#### About this exercise:
Write out nothing but the lines from the one containing "Task: Click the Shiksha Shastri course tag" through the last line below, both included, and without the pictures.

#### Exercise material:
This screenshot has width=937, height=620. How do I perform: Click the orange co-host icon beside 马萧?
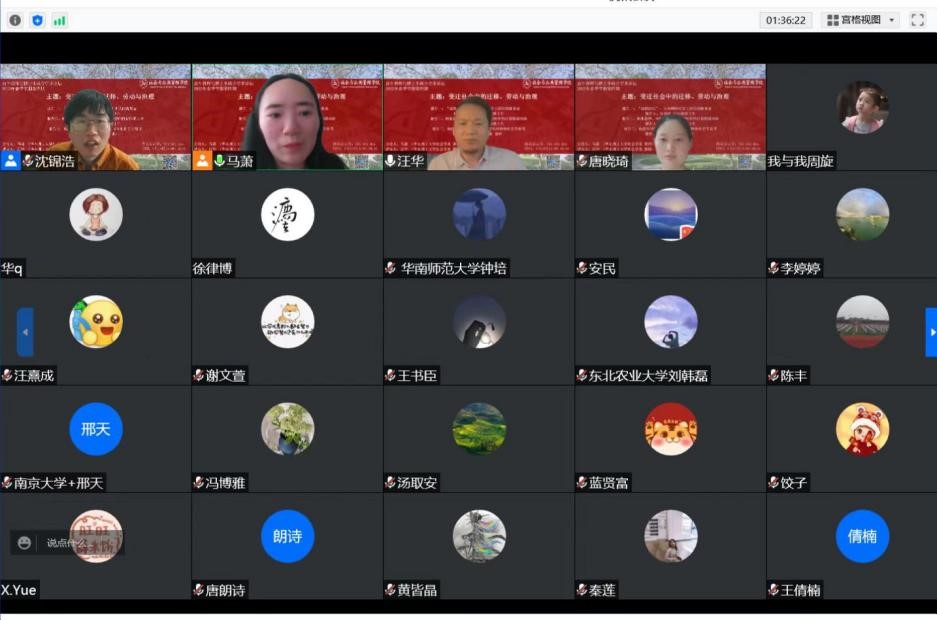pos(202,161)
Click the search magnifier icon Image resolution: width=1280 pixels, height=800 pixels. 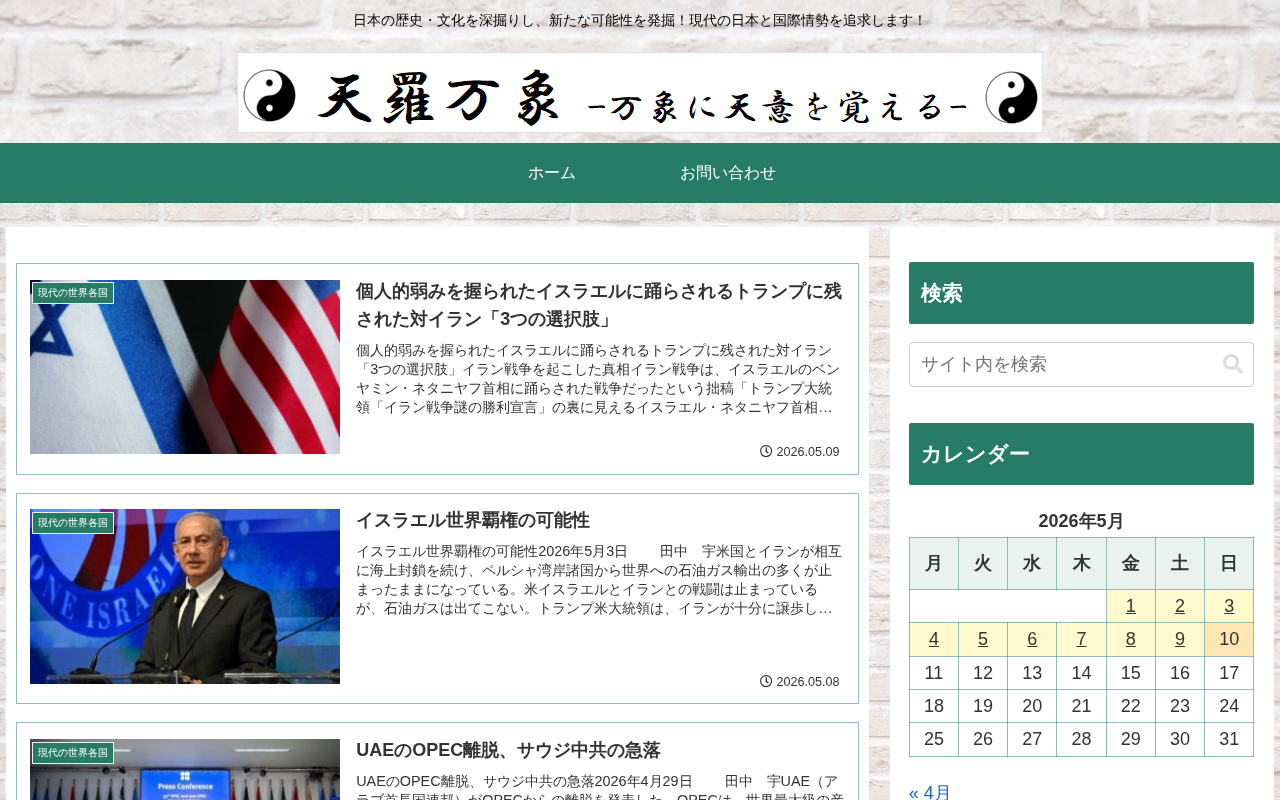pos(1232,364)
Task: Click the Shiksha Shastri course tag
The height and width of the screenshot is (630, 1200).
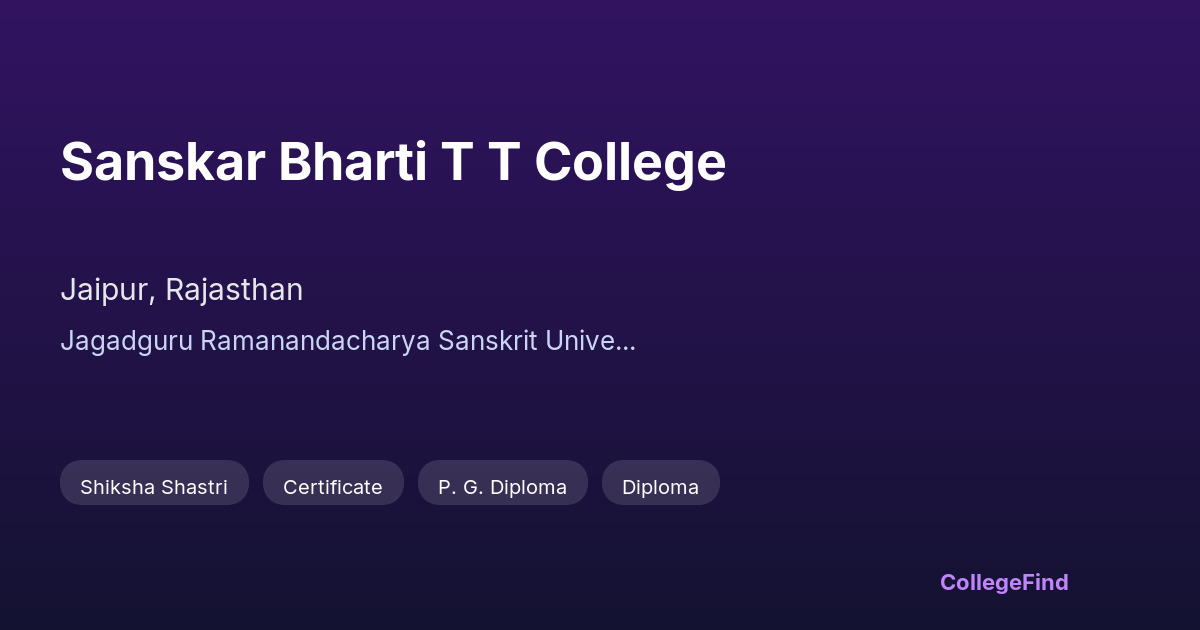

#### Expected answer:
Task: Click the Shiksha Shastri course tag
The height and width of the screenshot is (630, 1200).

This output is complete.